The reason for this district name is just hypothesized. One hypothesis is about the toponym to have its origins in the fact that a kind of neighbouring assembly medieval government named concejo, established that the meadows of the territory could be place for traffic for the local shepherds and the foreign shepherds must have been allowed for staying at the territory. Another action of the concejo related to the issue of those meadows was the instructions with the message that lighting camp fires was forbidden. Otherwise the shepherds would be fined. The consequences of that legal regulation and the fines would be the warning 'Non duermas' (Don't sleep). Other hypothesis is related to the danger in travelling through a path, so the locals used to warn the people who were intending to circulate through that path with the expression 'Non duermas'. A third hyphotesis establishes the origin of this toponym in the fact that a group of Christian knights were sent by the king James I of Aragon from Orihuela.

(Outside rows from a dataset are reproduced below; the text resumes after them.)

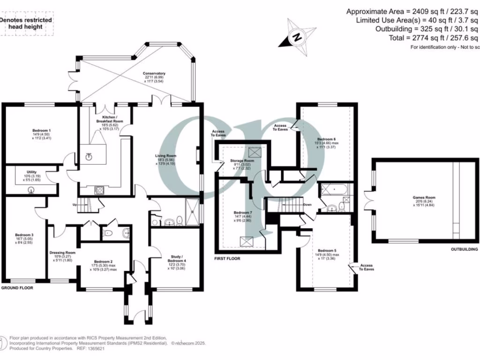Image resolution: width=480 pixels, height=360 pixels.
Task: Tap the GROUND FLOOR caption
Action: tap(17, 288)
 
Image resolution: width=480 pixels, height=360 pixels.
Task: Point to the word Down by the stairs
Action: tap(308, 205)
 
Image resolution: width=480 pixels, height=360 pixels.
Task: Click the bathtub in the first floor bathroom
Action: tap(333, 190)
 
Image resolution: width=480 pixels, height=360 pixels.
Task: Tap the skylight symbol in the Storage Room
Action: tap(255, 151)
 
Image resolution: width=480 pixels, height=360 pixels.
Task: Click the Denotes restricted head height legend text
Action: tap(26, 23)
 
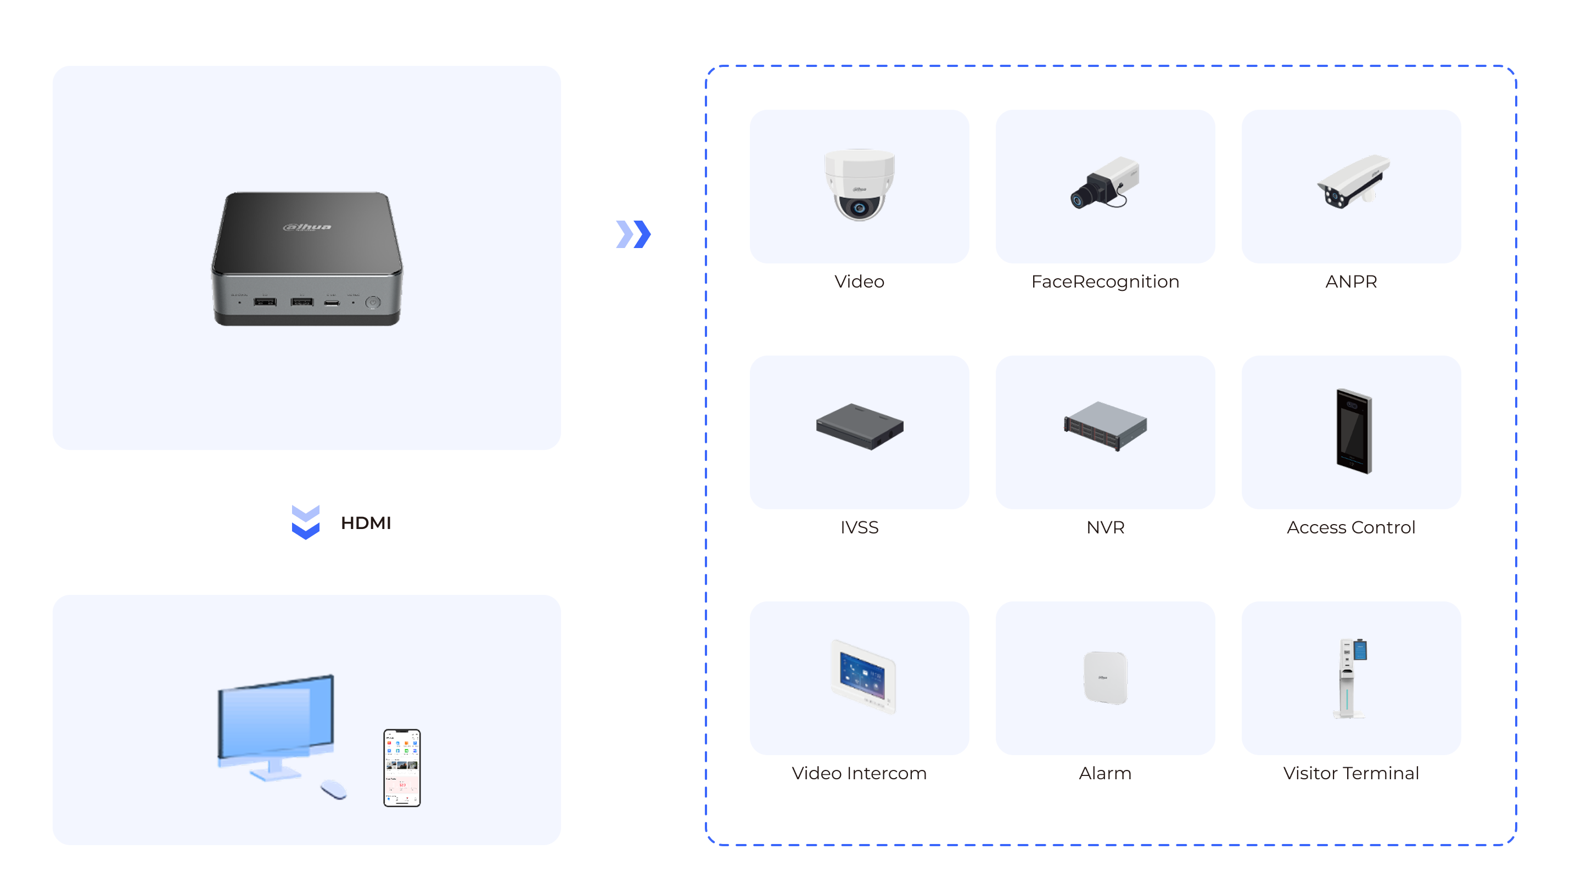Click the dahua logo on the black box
(307, 227)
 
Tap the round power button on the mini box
(373, 302)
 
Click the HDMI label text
(366, 523)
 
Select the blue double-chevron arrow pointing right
(633, 234)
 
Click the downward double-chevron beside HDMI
(306, 522)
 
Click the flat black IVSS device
(859, 426)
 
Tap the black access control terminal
(1353, 431)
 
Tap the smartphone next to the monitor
(402, 768)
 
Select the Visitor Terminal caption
(1351, 773)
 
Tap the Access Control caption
(1351, 527)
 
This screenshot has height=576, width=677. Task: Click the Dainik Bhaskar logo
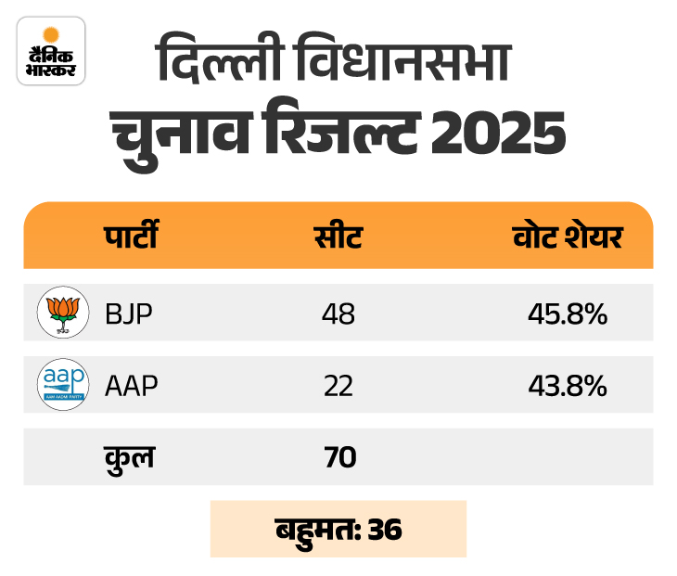pyautogui.click(x=51, y=51)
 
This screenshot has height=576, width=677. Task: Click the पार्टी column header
pyautogui.click(x=130, y=237)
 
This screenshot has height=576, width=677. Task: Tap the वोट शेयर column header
pyautogui.click(x=567, y=237)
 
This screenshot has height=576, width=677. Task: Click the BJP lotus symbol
pyautogui.click(x=63, y=313)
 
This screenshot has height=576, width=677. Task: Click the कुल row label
pyautogui.click(x=130, y=456)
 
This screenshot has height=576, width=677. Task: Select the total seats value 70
pyautogui.click(x=338, y=457)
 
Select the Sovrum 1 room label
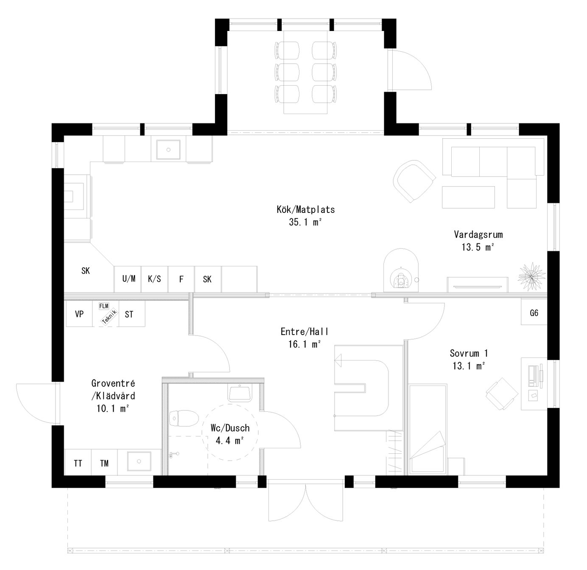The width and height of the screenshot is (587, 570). [x=469, y=359]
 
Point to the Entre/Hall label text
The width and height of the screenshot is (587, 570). [x=305, y=338]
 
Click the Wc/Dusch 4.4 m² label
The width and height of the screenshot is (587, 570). [x=230, y=434]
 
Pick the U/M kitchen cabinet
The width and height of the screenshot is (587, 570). [x=129, y=279]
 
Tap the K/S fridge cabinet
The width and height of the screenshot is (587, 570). [x=154, y=279]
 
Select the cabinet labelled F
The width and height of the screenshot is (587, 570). [x=181, y=279]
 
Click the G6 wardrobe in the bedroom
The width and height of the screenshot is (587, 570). [x=534, y=313]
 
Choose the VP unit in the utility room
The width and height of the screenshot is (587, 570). [x=79, y=314]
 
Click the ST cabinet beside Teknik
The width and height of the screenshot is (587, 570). [x=129, y=314]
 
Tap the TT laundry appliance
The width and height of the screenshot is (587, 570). [x=78, y=463]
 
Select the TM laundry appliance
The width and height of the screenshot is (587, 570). [x=104, y=463]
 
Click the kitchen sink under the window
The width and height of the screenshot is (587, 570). [x=169, y=150]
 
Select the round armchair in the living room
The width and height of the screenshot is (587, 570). [x=414, y=181]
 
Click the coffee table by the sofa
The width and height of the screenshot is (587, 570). [x=468, y=197]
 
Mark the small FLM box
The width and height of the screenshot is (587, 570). [x=104, y=306]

They were attack by Muslim forces and the commander of the Christian party advertised this Christian knight group with the expression 'Non duermas'.

== Geography ==
The area of this district is approximately 2.755 km^{2} and its height is around 50 metres. There is a distance of 3 km from the village to the capital of the municipality (the city of Murcia).

== History ==
A farmstead whose name is Tel Açaguer or Tell Açegir is theorized to exist in the last half of the 13th century in this current district. In that era, large part of the Iberian Peninsula was governed by Muslim governments due to a Muslim conquer of the peninsula during the 8th century.

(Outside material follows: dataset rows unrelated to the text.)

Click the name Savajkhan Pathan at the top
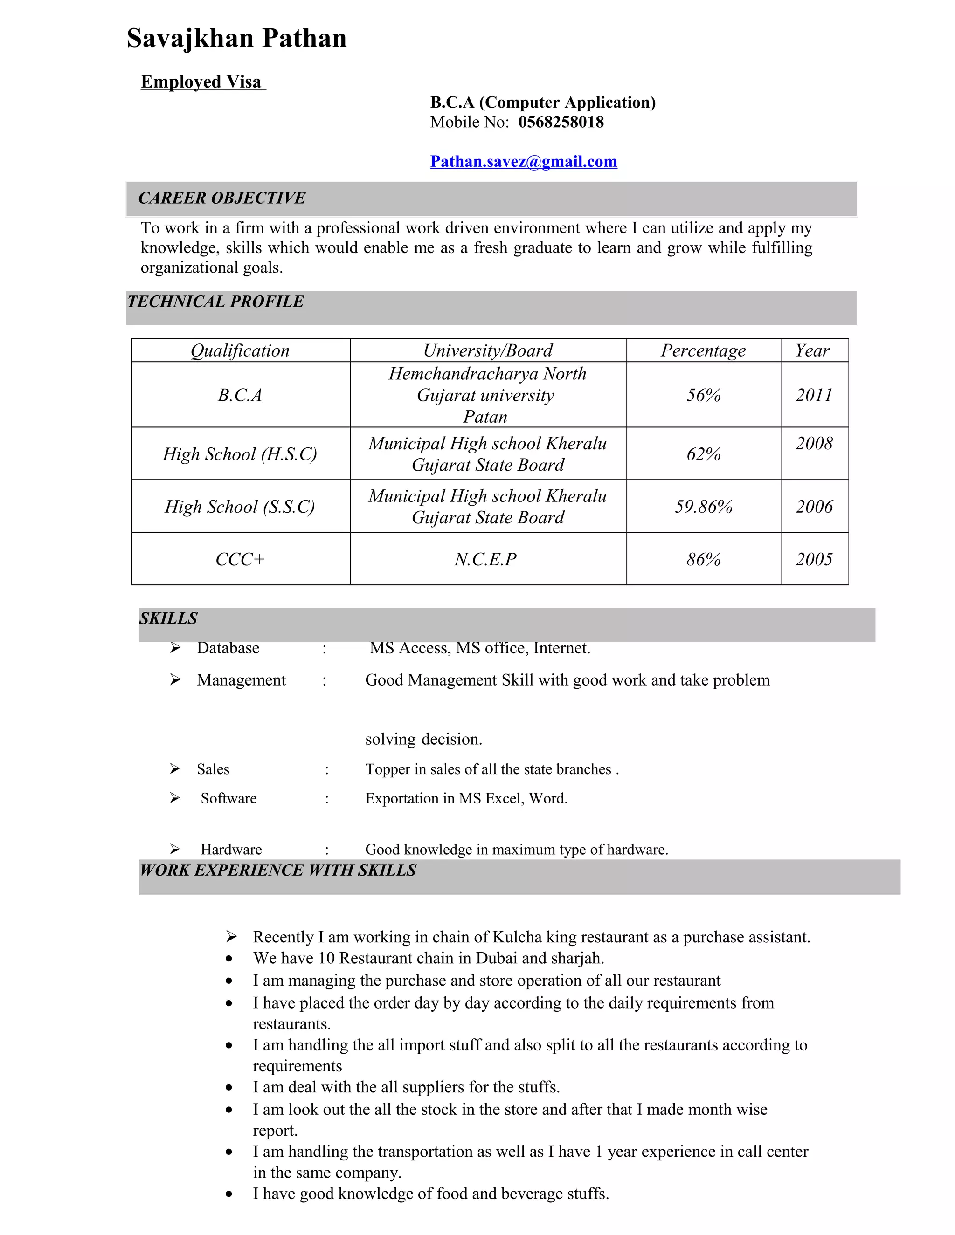[236, 39]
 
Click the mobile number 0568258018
[561, 122]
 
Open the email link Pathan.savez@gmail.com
[523, 162]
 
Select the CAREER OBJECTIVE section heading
[222, 198]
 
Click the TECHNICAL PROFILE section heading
[215, 302]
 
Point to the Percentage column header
[703, 350]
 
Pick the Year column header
[812, 350]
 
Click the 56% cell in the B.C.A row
[703, 395]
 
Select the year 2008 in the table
[814, 443]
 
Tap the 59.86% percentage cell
[703, 506]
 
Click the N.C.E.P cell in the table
[485, 559]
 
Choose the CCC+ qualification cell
[240, 559]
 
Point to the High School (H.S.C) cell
[240, 453]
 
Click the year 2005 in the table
[814, 559]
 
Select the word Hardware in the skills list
[231, 849]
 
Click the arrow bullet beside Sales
[175, 768]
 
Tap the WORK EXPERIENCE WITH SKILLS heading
[278, 870]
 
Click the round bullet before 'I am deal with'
[228, 1087]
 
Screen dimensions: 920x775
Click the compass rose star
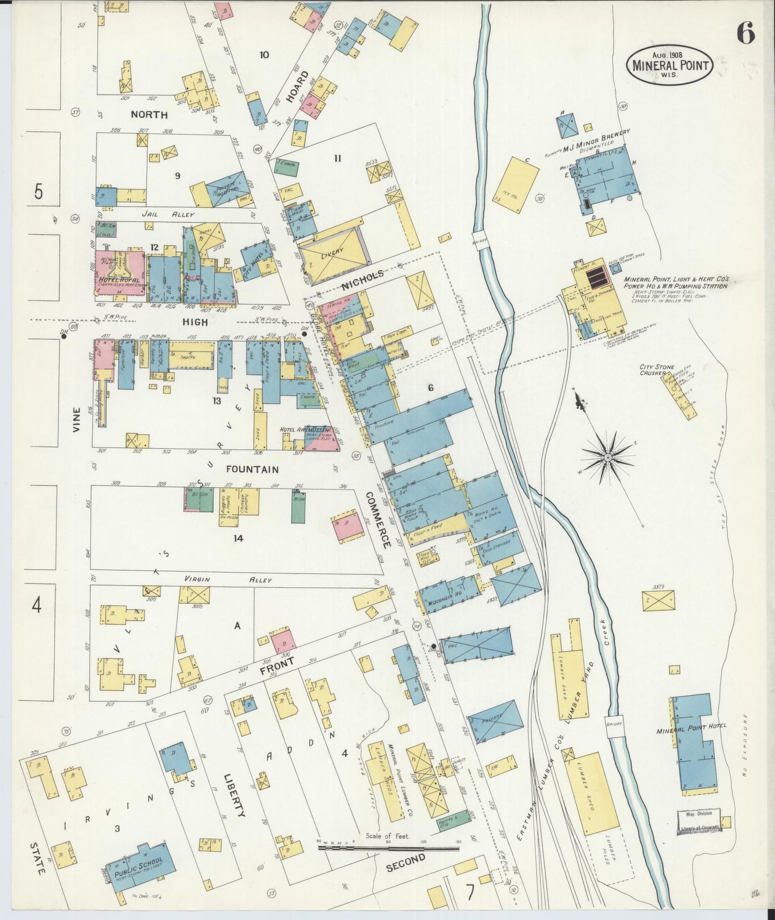tap(608, 457)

During the Trienio Liberal (1820–1823), an own local government was established in Non Duermas.

There was a constant population growth during the 20th century in this territory.

== Festivities ==

- Fiestas patronales (Patron saint festivities) in honour of the patroness saint de Cortes: This festivity is held on the first weeks of September. During these festive days some acts such as masses, triduums and flowers offerings to the Virgin are conducted. Other phenomena in this festive ambient are the choirs and the popular dances. There are also acts for young people such as hip hop performances and festive races. In rigard to the children, there are children theatre performances, amusement rides and a temporary outdoor cinema space avoidable for them.